Consumer Discretionary stocks have been a pillar of strength throughout the entirety of the bull market. Recently, though, stocks in the sector across all three market cap ranges have shown some signs of underperformance. One primary factor behind that underperformance has no doubt been the rising price of oil and gas. When prices at the pump exceed $4 per gallon, consumers tend to rein in spending on other things.
Within the Consumer Staples sector, there has been a notable divergence between the performance of mid cap stocks versus large and small caps. As shown, while large and small cap stocks in the sector are both slightly underperforming their respective indices over the last year, the mid cap Consumer Staples sector has outperformed the overall mid cap index by more than 15%.

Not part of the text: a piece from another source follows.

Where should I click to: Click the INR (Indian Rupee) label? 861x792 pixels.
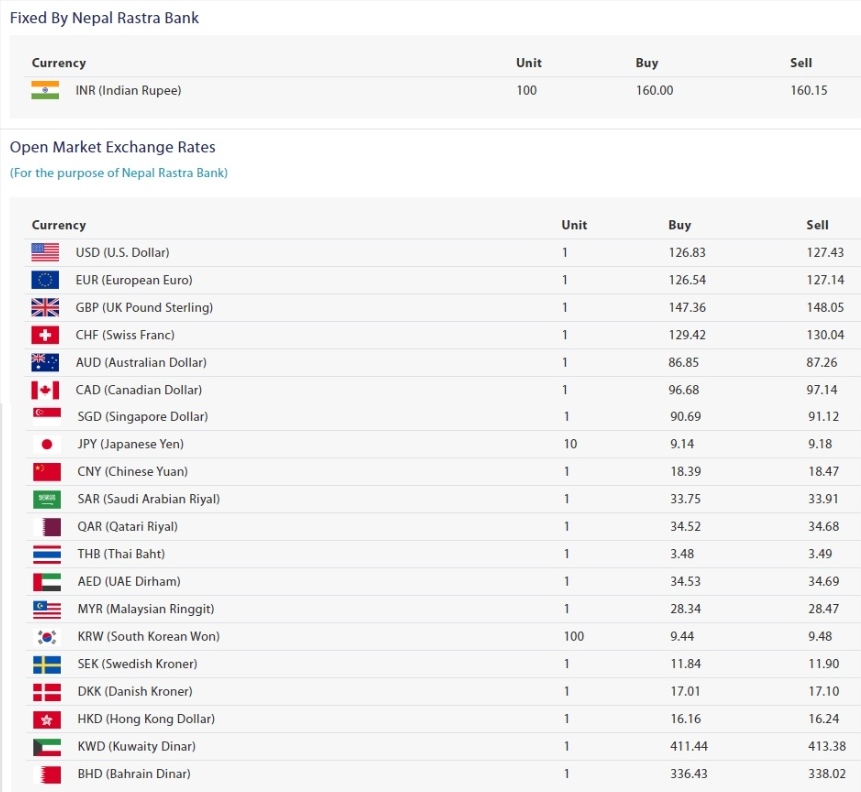[x=128, y=91]
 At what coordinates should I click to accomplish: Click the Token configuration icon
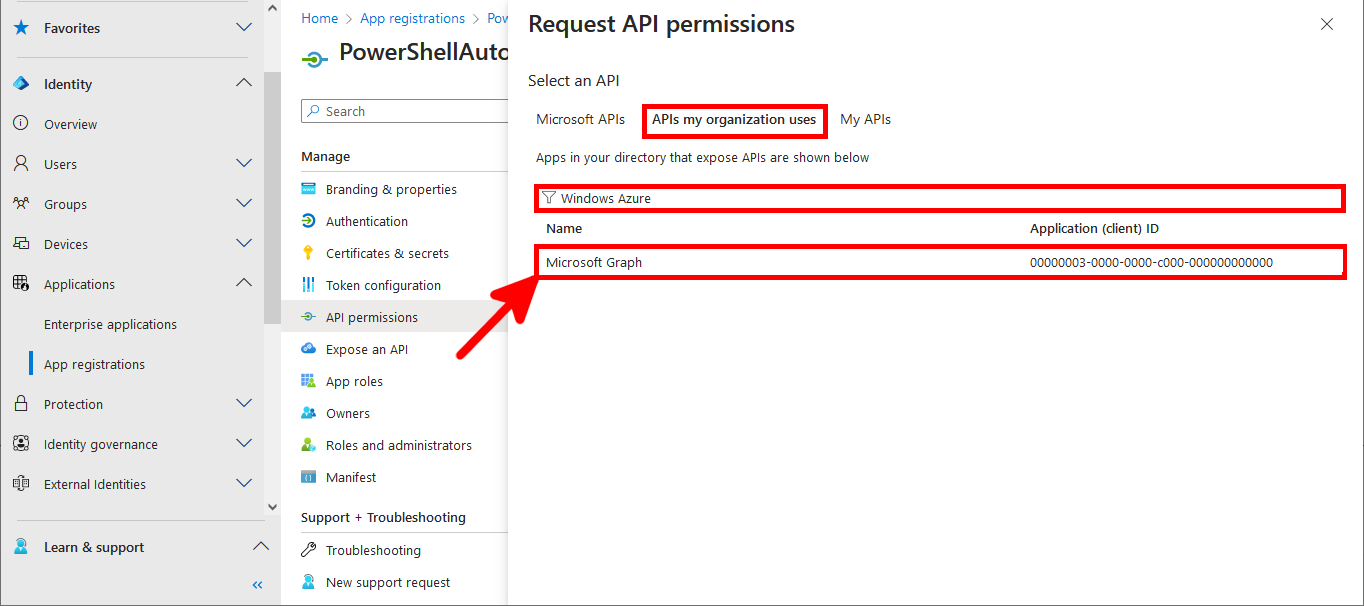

While rising oil prices may be starting to make their presence felt on the Consumer Discretionary sector, theEnergy sector has not seen any benefit. Over the last year, small cap Energy stocks have just slightly outperformed, while mid and small cap stocks in the sector have underperformed.
We have made several comments in the past regarding the advantage that legislation out of Washington like Dodd-Frank has given to large cap Financials. Judging by the divergence in performance between large cap Financials and their mid and small cap peers, the advantage is still alive and well.
Similar to the Financial sector, legislation like the Affordable Care Act has also given an advantage to larger cap Health Care stocks over similar stocks in the small cap sector. Given that larger firms typically have the scale and influence to win government business, investors have been more eager to stick with larger names in the sector over smaller companies with less scale and influence.
Regardless of market cap, Industrials sector stocks have been outperforming their respective indices. Over the last year, mid cap stocks in the sector are doing the best, while small and large cap Industrial stocks are both outperforming their respective indices by similar margins.
Materials stocks typically have a lot of exposure to commodities and international markets. Therefore the larger the stock, the more likely it is to have a large percentage of international exposure. Over the last year, that is exactly what we have seen in the sector. Large cap Materials sector stocks are underperforming by the largest degree, while small caps are actually slightly outperforming the overall S&P 600 small cap index.
Driven largely by Apple (NASDAQ:AAPL), and more recently Microsoft (NASDAQ:MSFT), large cap Technology stocks have been a drag over the last year, causing the large cap Technology sector to underperform by a wide margin. At the other end of the spectrum, however, small cap Technology stocks have actually outperformed the overall small cap index.
The Telecom Services and Utilities sectors have both underperformed over the last year regardless of market cap. One primary driver for the underperformance is the fact that these stocks typically have high dividend yields, and as interest rates have risen, stocks with high dividends have sold off.